Compose API consistency

Compose should support sort and calculateVariable as well. Any operator which takes one operand should be supported.

Load Data from Remote URL

DataModel should give option to load data from remote url or API, which provide data in JSON or CSV format.

API for serialization of DataModel

Serialization of datamodel to json, csv or 2darray.

If no param is sent, then take the user’s data mode automatically.

Currently datamodel has getData which generates a data format helpful for internal consumption.

Correct bin function

bin does not work the way it should.

Binning should be

  • uniform
  • non-uniform

Uniform binning is just a special case of non-uniform binning.

Uniform binning can be configured by

either mentioning binSize

bin({
    binSize: /* size of each bin */
    start: /* starting of a bin, if not given the lower end of data domain */
})

or mentioning binsCount

bin({
    binsCount: /* total number of bin */
    start: /* starting of a bin, if not given the lower end of data domain */
    end: /* ending of a bin, if not given the upper end of data domain */
})

Non uniform binning can be defined by mentioning the bins itself

bin({
    config: [10, 20, 30, 40, 50, 100, 110]
    start: /* starting of a bin, if not given the lower end of data domain */
    end: /* ending of a bin, if not given the upper end of data domain */
})

For non-uniform binning

if start is not mentioned
    and if config[0] is greater than lower end of data domain then
         [lower_end_of_data_domain, 10, 20, ..., 110]
    else
        [10, 20, ..., 110]
else
    if start is greater than lower end of data domain then
        start = lower_end_of_data_domain
    if config[0] is greater than start then
        [start, 10, 20, ..., 110]
    else 
       [10, 20, ..., 110]

The vice versa is valid for end and upper end of data domain.

This operator internally creates a binned dimension field.

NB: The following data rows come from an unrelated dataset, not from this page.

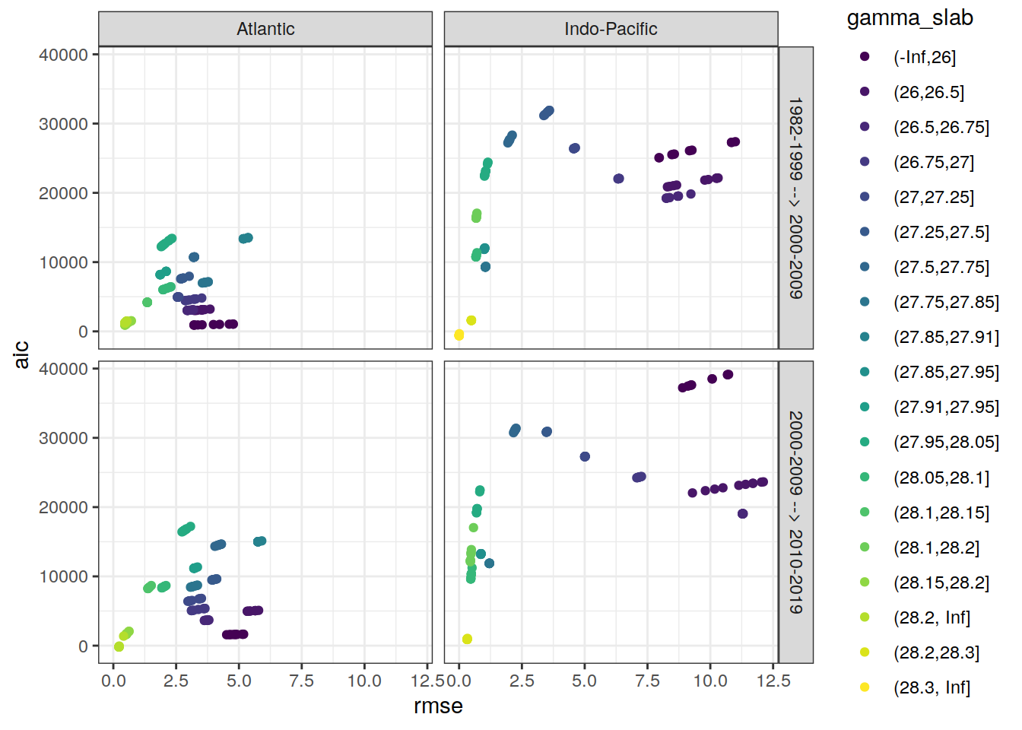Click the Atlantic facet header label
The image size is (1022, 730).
265,29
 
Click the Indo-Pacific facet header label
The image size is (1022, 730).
611,29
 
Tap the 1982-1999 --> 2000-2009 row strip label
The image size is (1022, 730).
795,198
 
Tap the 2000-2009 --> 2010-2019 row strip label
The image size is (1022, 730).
795,512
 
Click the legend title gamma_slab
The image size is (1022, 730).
909,18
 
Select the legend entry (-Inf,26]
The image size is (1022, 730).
924,57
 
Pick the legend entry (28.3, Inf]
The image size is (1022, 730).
932,687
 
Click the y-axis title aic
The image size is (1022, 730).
21,354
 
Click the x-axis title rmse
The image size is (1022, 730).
438,706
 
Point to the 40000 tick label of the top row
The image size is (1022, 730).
63,55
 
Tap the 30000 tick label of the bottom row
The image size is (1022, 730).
63,438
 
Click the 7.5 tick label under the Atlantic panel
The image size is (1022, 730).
301,681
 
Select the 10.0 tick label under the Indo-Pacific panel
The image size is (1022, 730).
709,681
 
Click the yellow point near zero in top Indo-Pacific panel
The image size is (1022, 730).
459,335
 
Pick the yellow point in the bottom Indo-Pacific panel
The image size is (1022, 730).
467,639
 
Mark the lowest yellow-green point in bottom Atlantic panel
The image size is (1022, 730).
119,646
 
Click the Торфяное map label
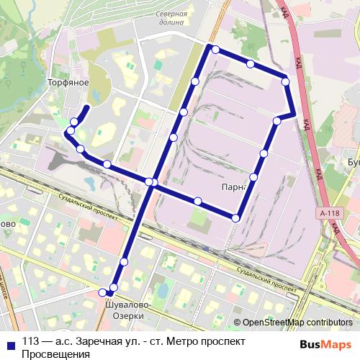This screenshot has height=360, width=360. pos(68,83)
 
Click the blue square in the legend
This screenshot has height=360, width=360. pos(9,341)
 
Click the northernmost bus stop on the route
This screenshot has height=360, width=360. pos(214,49)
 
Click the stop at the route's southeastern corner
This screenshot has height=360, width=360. pos(235,217)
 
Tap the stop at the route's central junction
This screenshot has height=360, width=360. pos(149,181)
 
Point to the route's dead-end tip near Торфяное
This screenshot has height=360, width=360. pos(87,107)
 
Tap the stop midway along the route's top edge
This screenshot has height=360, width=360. pos(250,64)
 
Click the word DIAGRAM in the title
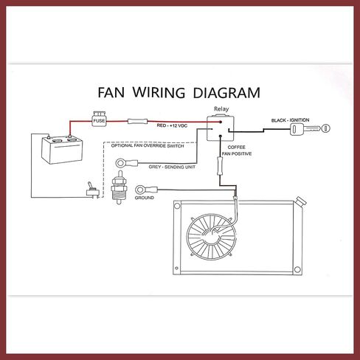click(226, 93)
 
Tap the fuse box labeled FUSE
click(99, 120)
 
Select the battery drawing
click(62, 149)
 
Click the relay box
click(220, 128)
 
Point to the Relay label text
click(221, 109)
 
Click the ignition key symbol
click(310, 128)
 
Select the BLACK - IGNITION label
click(290, 120)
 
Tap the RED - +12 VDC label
click(172, 125)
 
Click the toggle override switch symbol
click(92, 190)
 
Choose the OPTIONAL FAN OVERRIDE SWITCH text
click(148, 146)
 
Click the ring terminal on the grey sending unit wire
click(127, 162)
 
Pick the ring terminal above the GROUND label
click(146, 190)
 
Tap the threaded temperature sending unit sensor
click(120, 187)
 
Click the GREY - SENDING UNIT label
click(172, 167)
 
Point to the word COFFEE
click(236, 148)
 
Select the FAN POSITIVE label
click(237, 154)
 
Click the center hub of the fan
click(211, 237)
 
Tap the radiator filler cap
click(301, 201)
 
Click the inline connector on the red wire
click(137, 121)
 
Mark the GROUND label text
click(145, 198)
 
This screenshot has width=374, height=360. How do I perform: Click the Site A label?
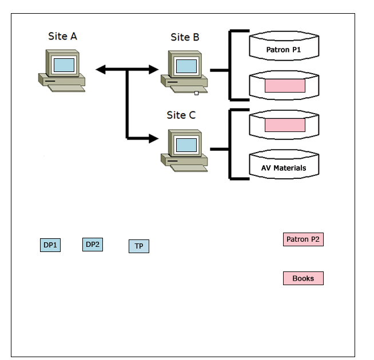pyautogui.click(x=62, y=37)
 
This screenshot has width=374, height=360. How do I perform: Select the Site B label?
pyautogui.click(x=185, y=38)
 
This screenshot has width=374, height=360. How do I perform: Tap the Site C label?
pyautogui.click(x=181, y=115)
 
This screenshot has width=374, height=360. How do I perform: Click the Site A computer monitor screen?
pyautogui.click(x=64, y=65)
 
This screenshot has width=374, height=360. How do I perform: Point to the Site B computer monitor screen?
pyautogui.click(x=186, y=65)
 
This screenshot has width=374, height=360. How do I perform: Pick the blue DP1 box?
pyautogui.click(x=50, y=246)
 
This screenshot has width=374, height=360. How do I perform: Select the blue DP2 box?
pyautogui.click(x=93, y=245)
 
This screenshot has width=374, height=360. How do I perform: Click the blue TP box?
pyautogui.click(x=138, y=246)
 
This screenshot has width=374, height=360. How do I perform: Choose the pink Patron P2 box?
pyautogui.click(x=303, y=239)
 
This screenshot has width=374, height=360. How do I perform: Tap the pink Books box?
pyautogui.click(x=303, y=278)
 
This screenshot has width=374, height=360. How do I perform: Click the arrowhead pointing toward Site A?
pyautogui.click(x=101, y=70)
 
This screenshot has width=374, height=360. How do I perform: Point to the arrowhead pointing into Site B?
pyautogui.click(x=153, y=70)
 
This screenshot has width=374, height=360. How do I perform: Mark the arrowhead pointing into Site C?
pyautogui.click(x=153, y=138)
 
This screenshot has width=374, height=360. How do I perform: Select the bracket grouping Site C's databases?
pyautogui.click(x=231, y=145)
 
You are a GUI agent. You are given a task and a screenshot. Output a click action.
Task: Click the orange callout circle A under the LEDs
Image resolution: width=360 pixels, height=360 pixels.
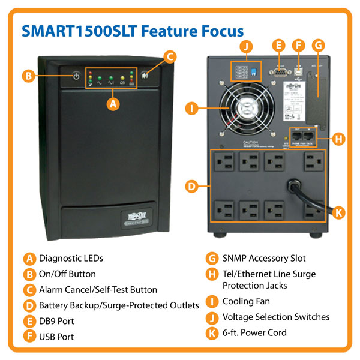click(111, 103)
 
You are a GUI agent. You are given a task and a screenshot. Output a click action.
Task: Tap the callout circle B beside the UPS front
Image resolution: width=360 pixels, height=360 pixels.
click(28, 76)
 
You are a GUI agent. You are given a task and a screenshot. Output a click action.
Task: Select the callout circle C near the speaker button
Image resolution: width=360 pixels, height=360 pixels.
click(170, 58)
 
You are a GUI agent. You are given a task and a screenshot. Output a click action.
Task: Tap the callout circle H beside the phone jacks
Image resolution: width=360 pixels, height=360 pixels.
click(339, 139)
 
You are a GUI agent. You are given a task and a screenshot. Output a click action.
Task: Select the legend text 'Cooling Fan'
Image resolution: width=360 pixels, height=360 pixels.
click(246, 301)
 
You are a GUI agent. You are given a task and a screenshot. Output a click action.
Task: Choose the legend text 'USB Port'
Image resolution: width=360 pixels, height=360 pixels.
click(56, 337)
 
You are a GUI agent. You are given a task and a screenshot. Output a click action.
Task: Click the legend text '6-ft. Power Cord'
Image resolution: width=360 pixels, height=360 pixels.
click(254, 332)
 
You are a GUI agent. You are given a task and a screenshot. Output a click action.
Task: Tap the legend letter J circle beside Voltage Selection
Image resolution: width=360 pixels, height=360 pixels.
click(211, 317)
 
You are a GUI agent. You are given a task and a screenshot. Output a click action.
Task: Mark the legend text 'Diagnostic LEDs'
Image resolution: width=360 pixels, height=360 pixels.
click(71, 259)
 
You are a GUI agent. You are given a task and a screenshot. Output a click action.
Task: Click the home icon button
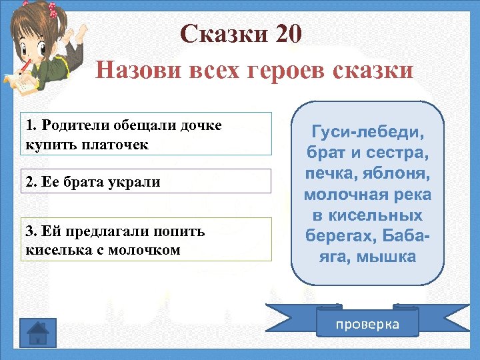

Add capability to split DataModel row-wise and column-wise given particular conditions

ROW WISE:
By adding the capability to split DataModels, faceting can be done directly through it and it will not require intermediate DataModels to be formed.

Ways of splitting will be by particular set of dimensions(faceting) and an additional reducer function.

It should also support compose operation, where all the split DataModels should apply the next function in the compose function chain

Examples:
Pseudo Code:

newSetOfDataModels = DataModel.splitByRow(dimensions, reducerFn)

  1. Split By Dimension -
    Assume, DataModel has field "Country" with values "USA", "Japan" and "India"
    then
    newSetOfDataModels = DataModel.splitByRow(['Country'])

  2. Custom Function -
    newSetOfDataModels = DataModel.splitByRow(['Country'],(fields)=>{ return fields.Country.value !== "India" })

  3. Another example:
    If the data has state as well:
    newSetOfDataModels = DataModel.splitByRow(['Country', 'State'],(fields)=>{ return fields.Country.value !== "India" && fields.State.value !== 'Texas' })

COLUMN WISE

Similarly column wise would split the DataModel column wise, with each DataModel containing the common set of fields and the unique set of fields as given below:

newSetOfDataModels = DataModel.splitByColumn(commonFields, uniqueFields)

For example:
newSetOfDataModels = DataModel.splitByColumn(['Origin'], [['Horsepower'], ['Acceleration']])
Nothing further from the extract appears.